**Enunciado**
¿Podrías reproducir sin ningún cambio todas las líneas de los ítems que vienen a continuación?

**Material de partida**
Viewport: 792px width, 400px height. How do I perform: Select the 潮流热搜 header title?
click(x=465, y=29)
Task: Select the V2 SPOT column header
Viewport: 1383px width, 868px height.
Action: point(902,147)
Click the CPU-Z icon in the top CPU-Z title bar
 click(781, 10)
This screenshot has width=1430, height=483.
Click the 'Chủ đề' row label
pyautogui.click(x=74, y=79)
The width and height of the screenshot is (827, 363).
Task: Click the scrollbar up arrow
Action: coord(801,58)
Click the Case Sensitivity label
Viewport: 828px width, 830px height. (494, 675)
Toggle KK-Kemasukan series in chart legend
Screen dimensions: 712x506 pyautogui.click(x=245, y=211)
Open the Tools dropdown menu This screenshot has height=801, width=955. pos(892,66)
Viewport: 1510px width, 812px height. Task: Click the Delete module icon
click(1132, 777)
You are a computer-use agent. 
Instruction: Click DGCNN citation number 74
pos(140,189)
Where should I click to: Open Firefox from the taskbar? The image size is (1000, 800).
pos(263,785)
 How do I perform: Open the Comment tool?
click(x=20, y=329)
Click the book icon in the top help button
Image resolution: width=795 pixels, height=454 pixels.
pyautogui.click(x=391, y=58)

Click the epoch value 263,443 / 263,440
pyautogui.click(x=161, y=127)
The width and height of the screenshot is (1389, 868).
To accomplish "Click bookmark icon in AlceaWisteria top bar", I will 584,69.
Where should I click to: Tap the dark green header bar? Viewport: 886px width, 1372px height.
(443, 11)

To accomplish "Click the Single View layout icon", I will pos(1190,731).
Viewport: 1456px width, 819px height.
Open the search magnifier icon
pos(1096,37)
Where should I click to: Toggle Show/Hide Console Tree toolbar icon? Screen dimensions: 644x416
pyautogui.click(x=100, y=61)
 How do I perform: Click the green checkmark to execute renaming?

**Solución**
Viewport: 792px width, 400px height. How do I perform: Select the 潮流热搜 header title?
click(x=465, y=29)
Task: Select the V2 SPOT column header
Viewport: 1383px width, 868px height.
Action: point(902,147)
Click the CPU-Z icon in the top CPU-Z title bar
 click(781, 10)
This screenshot has width=1430, height=483.
Click the 'Chủ đề' row label
pyautogui.click(x=74, y=79)
The width and height of the screenshot is (827, 363).
Task: Click the scrollbar up arrow
Action: coord(801,58)
Click the Case Sensitivity label
Viewport: 828px width, 830px height. (494, 675)
Toggle KK-Kemasukan series in chart legend
Screen dimensions: 712x506 pyautogui.click(x=245, y=211)
Open the Tools dropdown menu This screenshot has height=801, width=955. pos(892,66)
Viewport: 1510px width, 812px height. Task: Click the Delete module icon
click(1132, 777)
You are a computer-use agent. 
Instruction: Click DGCNN citation number 74
pos(140,189)
Where should I click to: Open Firefox from the taskbar? The image size is (1000, 800).
pos(263,785)
 How do I perform: Open the Comment tool?
click(x=20, y=329)
Click the book icon in the top help button
Image resolution: width=795 pixels, height=454 pixels.
pyautogui.click(x=391, y=58)

Click the epoch value 263,443 / 263,440
pyautogui.click(x=161, y=127)
The width and height of the screenshot is (1389, 868).
To accomplish "Click bookmark icon in AlceaWisteria top bar", I will 584,69.
Where should I click to: Tap the dark green header bar? Viewport: 886px width, 1372px height.
(443, 11)

To accomplish "Click the Single View layout icon", I will pos(1190,731).
Viewport: 1456px width, 819px height.
Open the search magnifier icon
pos(1096,37)
Where should I click to: Toggle Show/Hide Console Tree toolbar icon? Screen dimensions: 644x416
pyautogui.click(x=100, y=61)
 How do I perform: Click the green checkmark to execute renaming?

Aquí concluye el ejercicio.